After nearly 30,000 Americans had died of COVID-19 in nursing homes, the Trump administration finally recommended mass testing of long-term care residents and workers earlier this month — but failed to provide any funding to do it.
Despite the massive coronavirus outbreak, the Trump administration is still pushing to remove infection control regulations on the nursing home industry.
The coronavirus has ravaged Ohio’s nursing homes, with 70 percent of the state’s COVID-19 deaths coming from long-term care facilities.
We hosted a virtual roundtable discussion yesterday w/ Rep. @stephaniehowse, Ohio @ActiveRetirees President Norm Wernet and Council on Aging of Southwestern Ohio Board of Trustees Member Cathy Crain to discuss the devastating impact of the coronavirus crisis on Ohio seniors. pic.twitter.com/IFwo9ljtky
— Ohio Dems (@OHDems) May 28, 2020
From Ohio Alliance for Retired Americans President Norm Wernet, when asked about Donald Trump’s proposed coronavirus payroll tax cut that will provide zero benefit to the millions of Americans who have lost their jobs, while threatening Social Security’s dedicated stream of funding:
“This administration has not only not been senior-friendly, it has actively worked against the interests of seniors and against our next generation coming up. I have a son who’s in his mid-40s, and I want to see him be able to retire with some kind of dignity and respect. The idea that we would cut Social Security, that we would do a permanent payroll tax decrease or elimination, or even for a period of time and not make it up, undercuts the whole idea of Social Security and Medicare and undercuts the whole idea of retirement security.”
From state Rep. Stephanie Howse, when asked about caring for a loved one in a long-term care facility:
“Specifically those that are caregivers, that have loved ones that are in nursing homes and long-term care facilities, take care of yourself. You know for someone like myself, I have not been able to see my mother in quite a while and it’s not easy, especially when you have a coronavirus outbreak specifically in their facility, and you have to take care of yourself so that you’ll be alright and as we get through this you’ll be able to love and hug on your loved one again, but at the same time still working to press organizations to do right by people and making notes and raising some hell if you have to to ensure that your loved one is taken care of and protected during these times.”

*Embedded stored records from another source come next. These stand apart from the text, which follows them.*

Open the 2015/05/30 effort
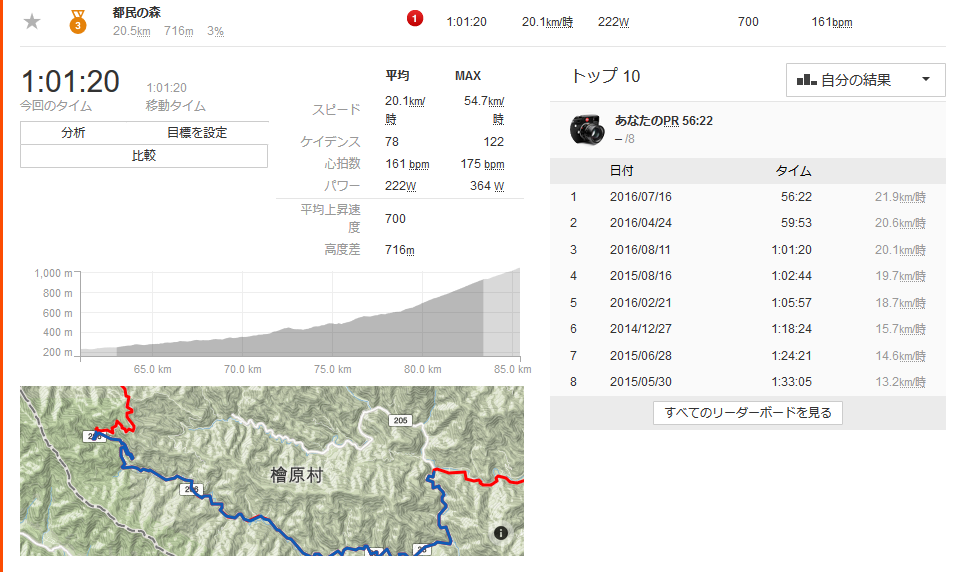The image size is (966, 572). (x=641, y=382)
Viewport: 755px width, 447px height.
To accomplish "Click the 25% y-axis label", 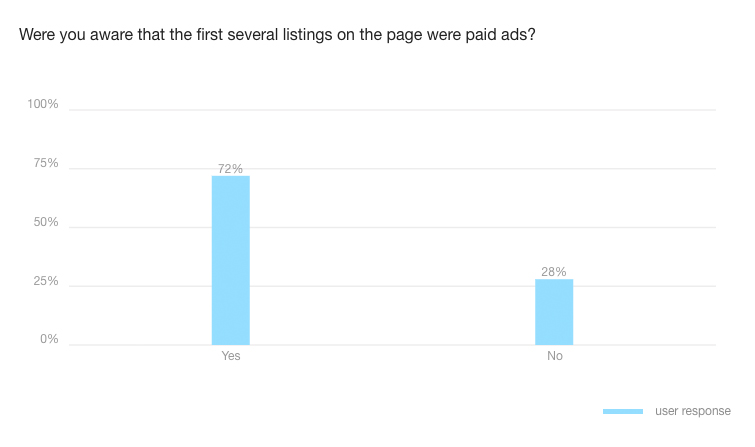I will (46, 281).
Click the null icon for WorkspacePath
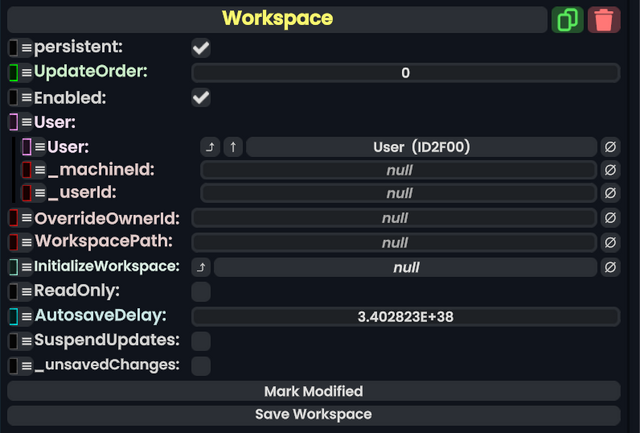 pos(610,243)
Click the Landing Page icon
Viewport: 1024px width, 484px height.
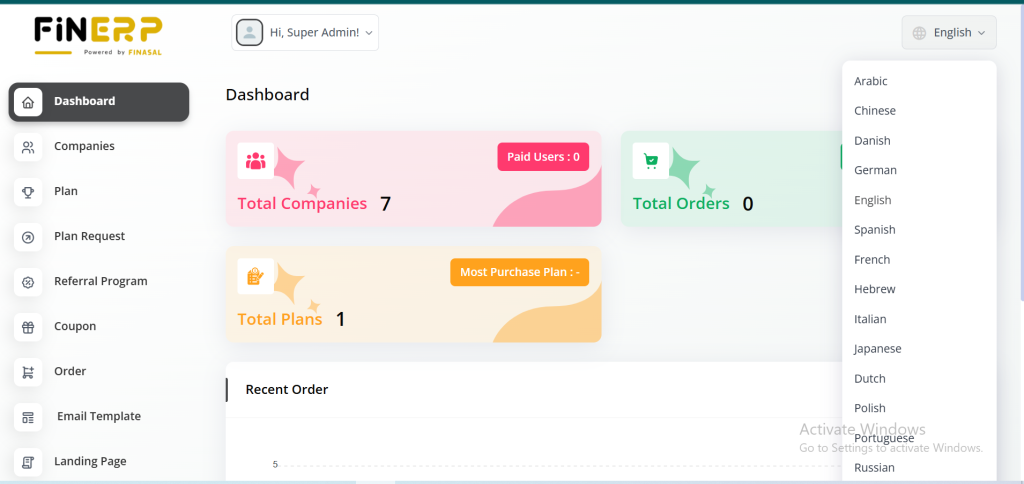point(28,462)
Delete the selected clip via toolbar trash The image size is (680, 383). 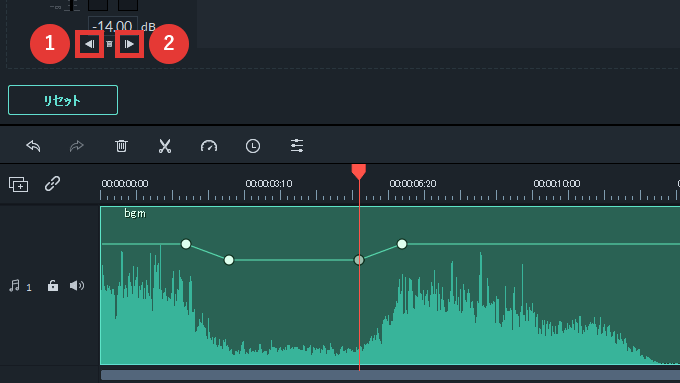tap(121, 146)
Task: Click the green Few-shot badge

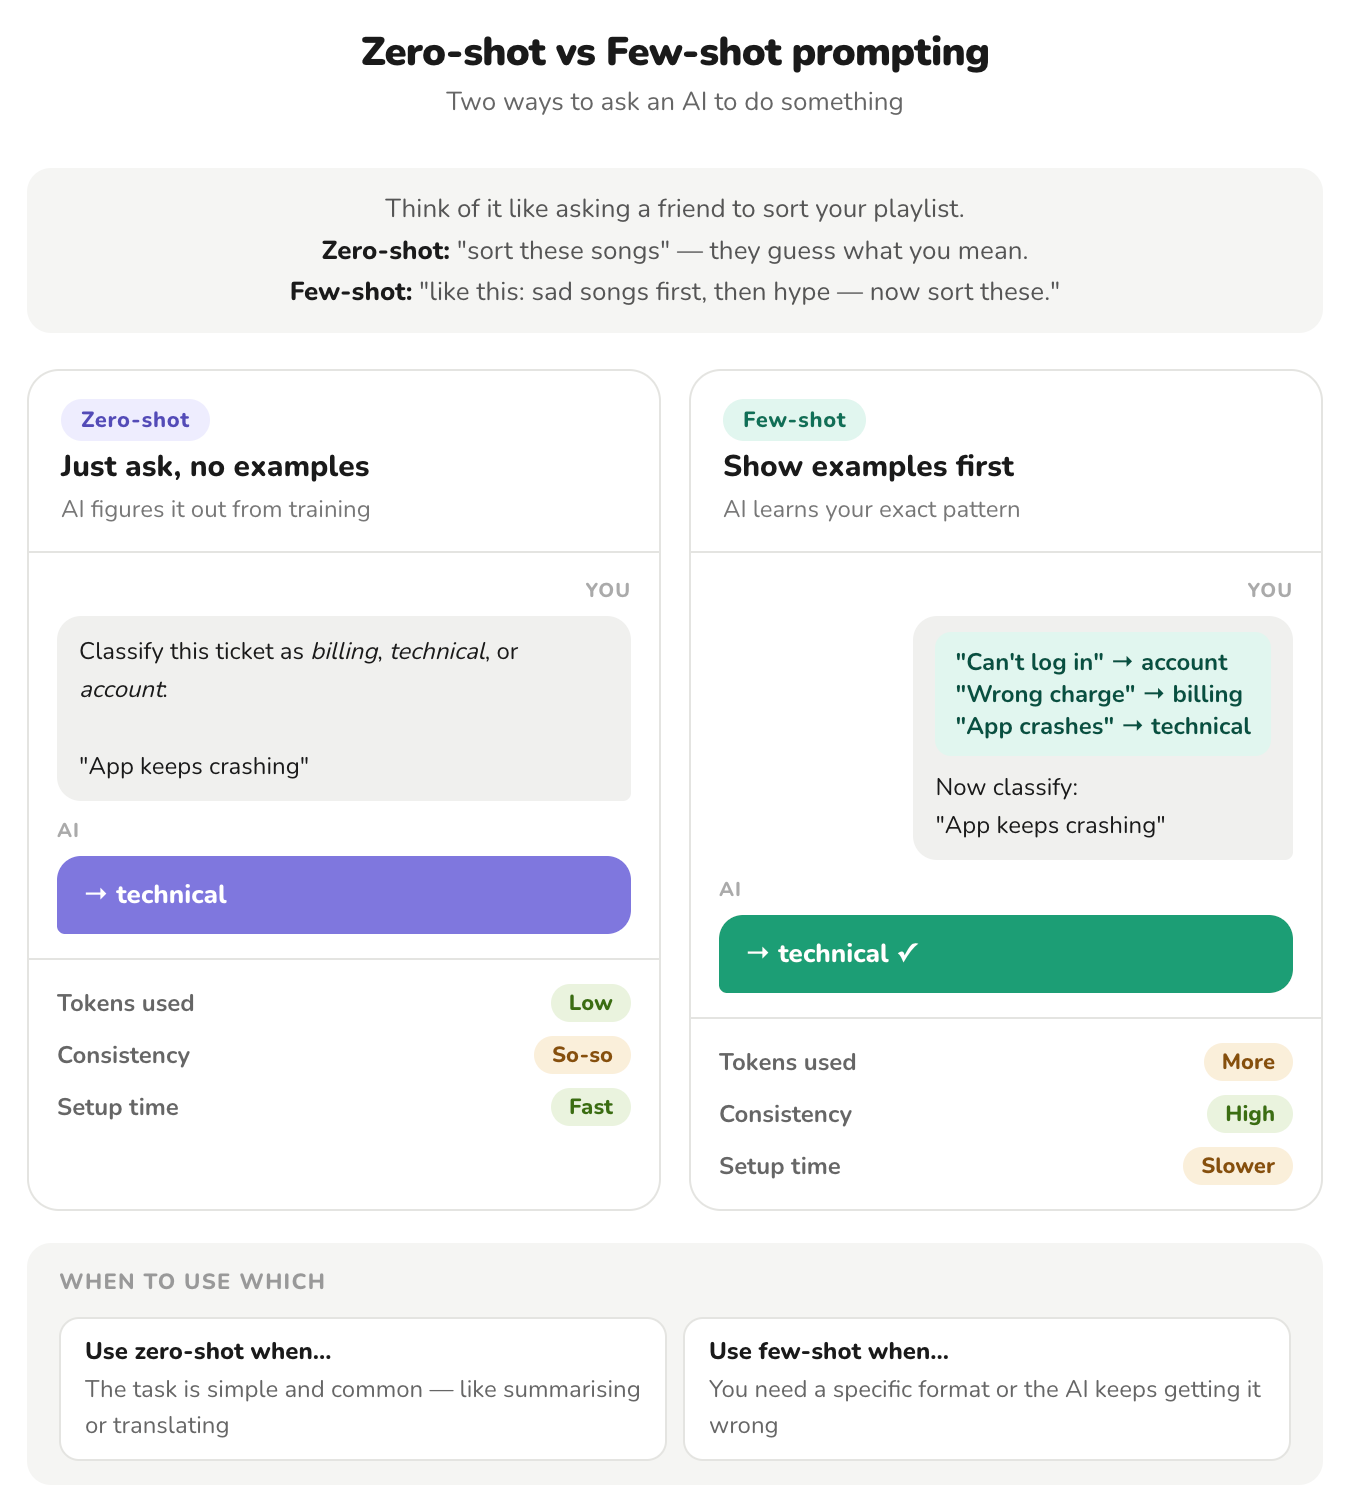Action: (794, 420)
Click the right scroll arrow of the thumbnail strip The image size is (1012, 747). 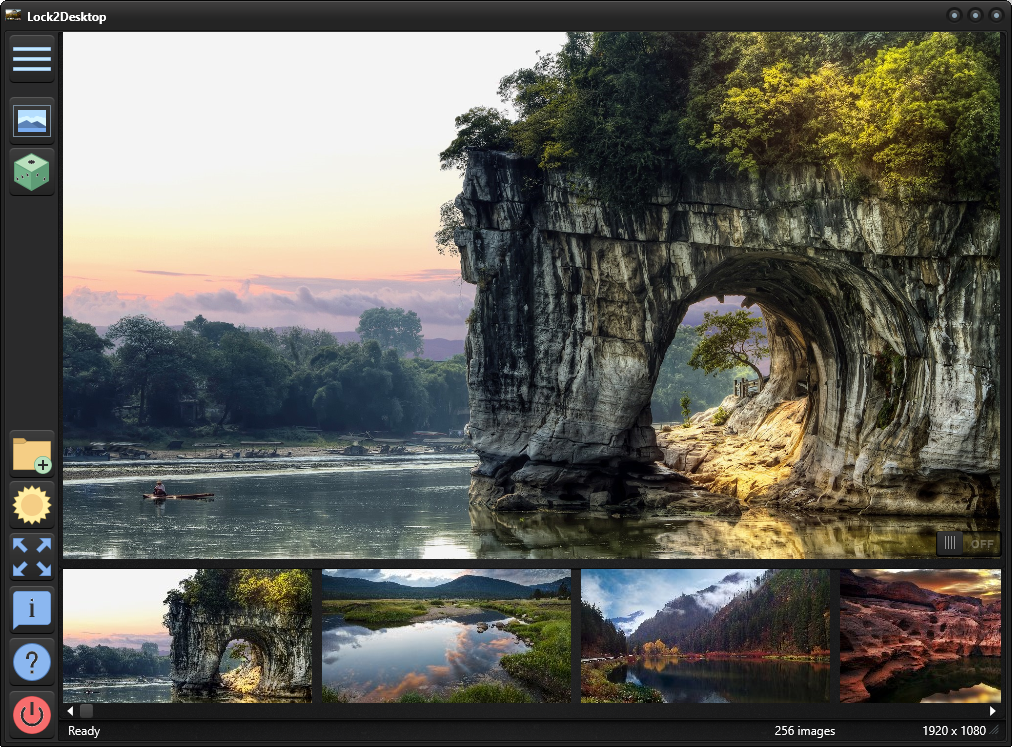(993, 709)
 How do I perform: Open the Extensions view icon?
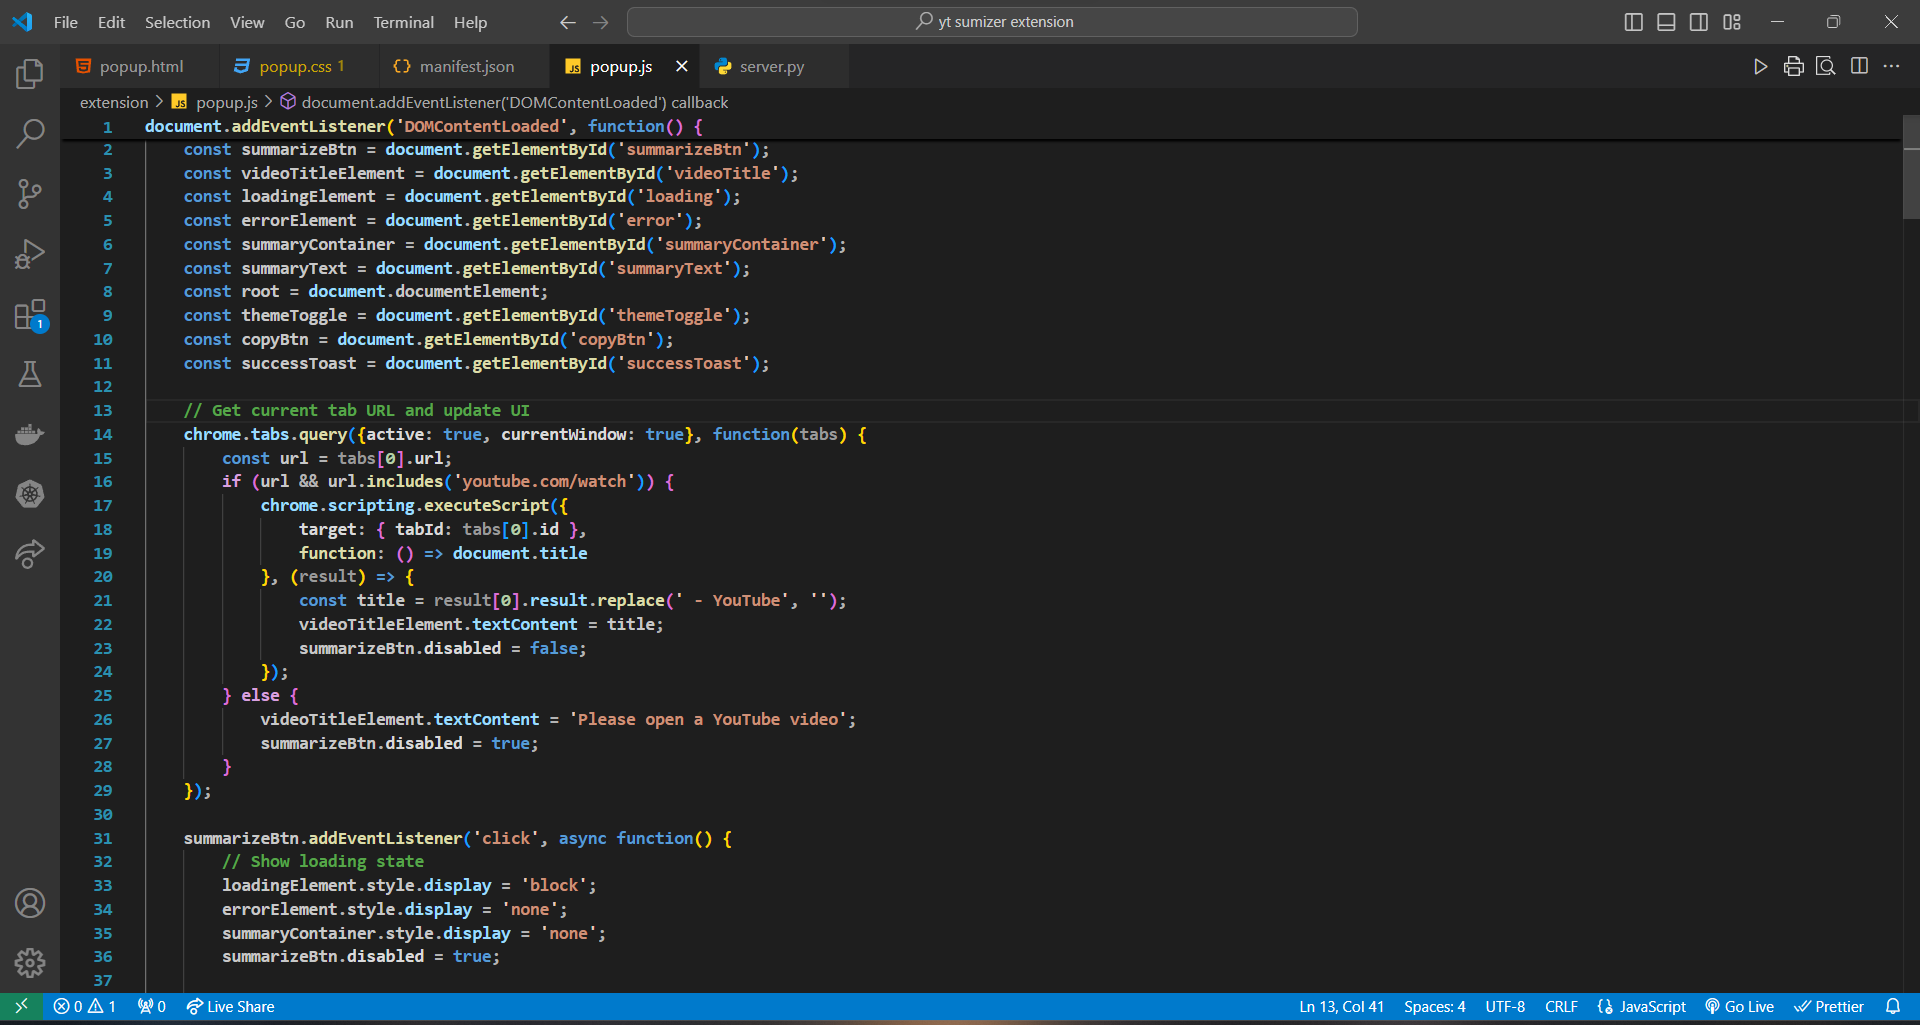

From Council on Aging of Southwestern Ohio Board of Trustees Member Cathy Crain, when asked about supporting health care workers in nursing homes and long-term care facilities:
“When we pay people $10-15 an hour to take care of you and me and our parents and our husbands and wives and they can’t pay rent with only one job and they’re expected to go into harm’s way every day, they have to get another job and guess what? If there’s any infection that they have, it’s going into the next home as well as the first one.”